Weirdness is woven into the very fabric of Nicolas Cage, with the actor just as well-known for his eccentricities away from the camera as he is for his inimitable performances in front of it.

Whether he’s eating live cockroaches, having hot yoghurt poured over his toes to get him ready for a sex scene, painting his face like a voodoo practitioner for a character that was rendered through CGI, or beating animatronics possessed by the spirit of a satanic cult to a pulp, there’s nobody quite like him.

Such is Cage’s penchant for the off-kilter that if 100 people were asked which actor was more likely than any other to be stalked by a mime artist, then there’s a distinctly high possibility at least 99 of them would give the same answer, and it would be him.

Not every urban legend surrounding the Academy Award winner’s personal life has been true, but his haunting experience of being ominously followed by a wordless performative artist most definitely is, with Cage regaling the chilling tale to Parade.

“I guess it would fall into the stalker category more or less,” he explained. “I was being stalked by a mime.

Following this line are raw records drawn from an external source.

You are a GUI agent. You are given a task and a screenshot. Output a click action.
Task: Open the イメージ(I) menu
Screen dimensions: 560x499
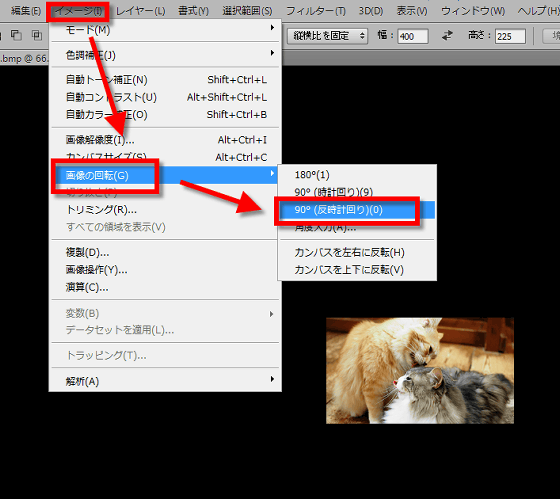78,11
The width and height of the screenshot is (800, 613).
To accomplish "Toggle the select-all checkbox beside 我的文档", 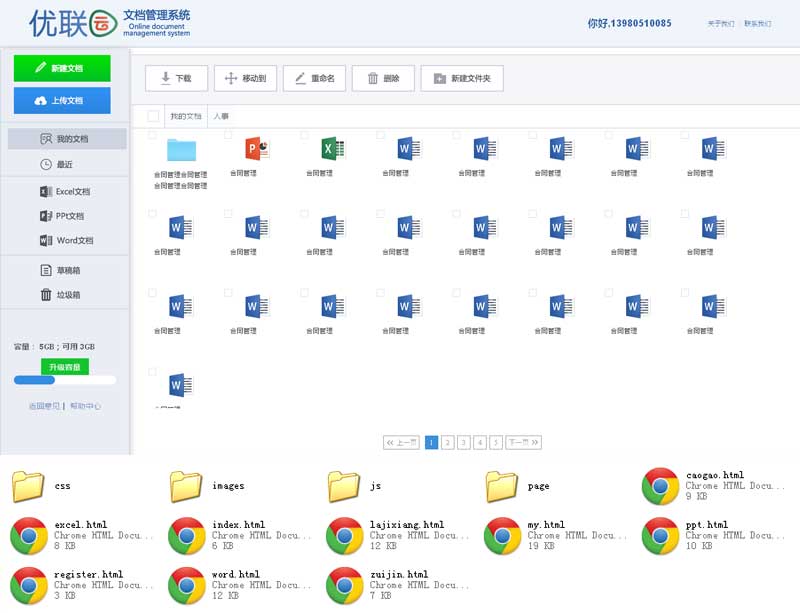I will 153,116.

Silent, but maybe deadly.” He was working with no less of a filmmaking heavyweight than Martin Scorsese at the time, but somehow, the intruder kept turning up to send shivers down the actor’s spine.

“Somehow, this mime would appear on the set of Bringing Out the Dead and start doing strange things,” he continued. “I have no idea how it got past security. Finally, the producers took some action, and I haven’t seen the mime since. But it was definitely unsettling.”

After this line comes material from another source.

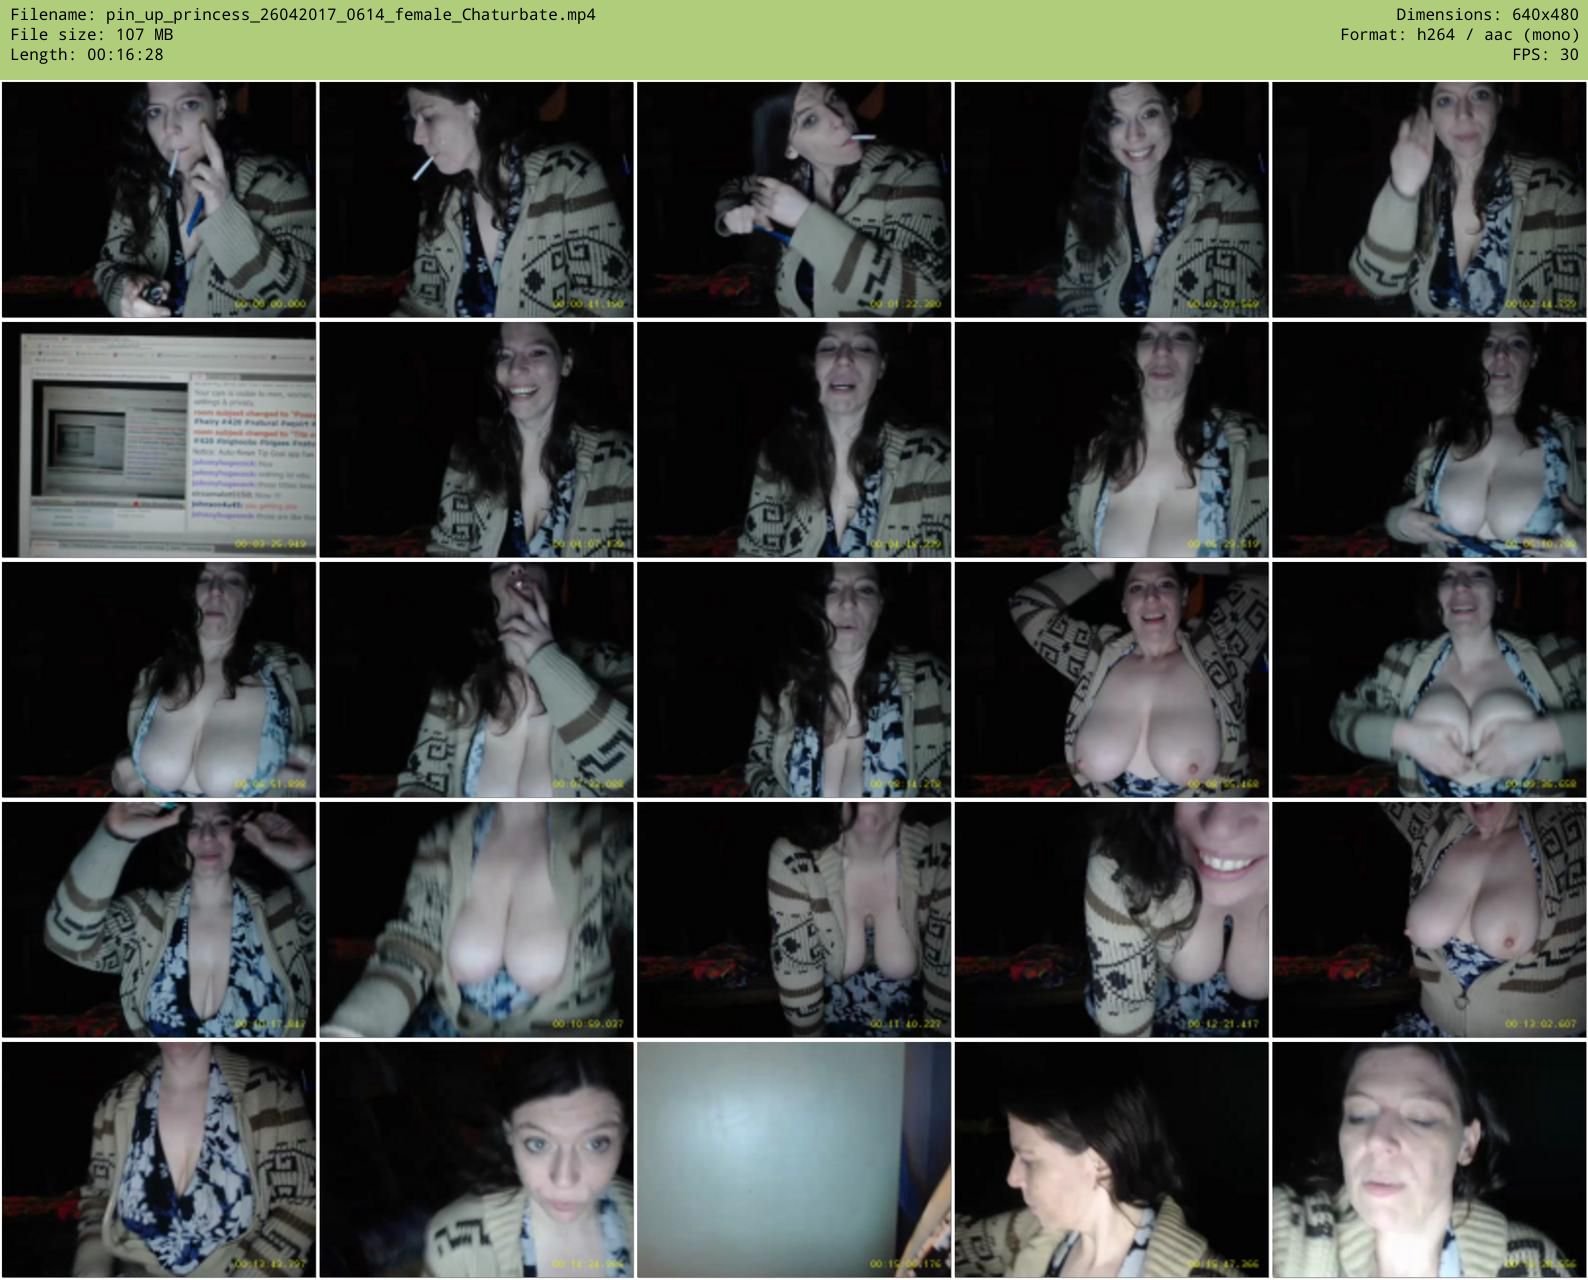Select the close-up smiling teeth thumbnail

tap(1111, 920)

Scorsese’s 1999 psychological drama follows Cage’s beaten-down paramedic, Frank Pierce, who struggles to cope with the internal and external pressures of his job. Over the course of several nights and various co-workers, he slowly begins losing his grip on sanity and seeks to be terminated from his position of employment.

It’s one of the director’s more underrated features, with Cage doing an incredible job of slowly descending into madness while struggling with the rigours of such an intense profession. It was far from a success at the box office, though, even if Bringing Out the Dead‘s leading man now regards it as one of his finest works, going so far as to say “that might be the best movie I ever made”.

Knowing that Cage was constantly looking over his shoulder to see if he was still being stalked by a mime that brazenly laughed in the face of the film’s security to get into the proximity of its chosen target, it’s even more impressive he managed to leave his outlandishly specific off-screen baggage at the door to deliver such a strong turn.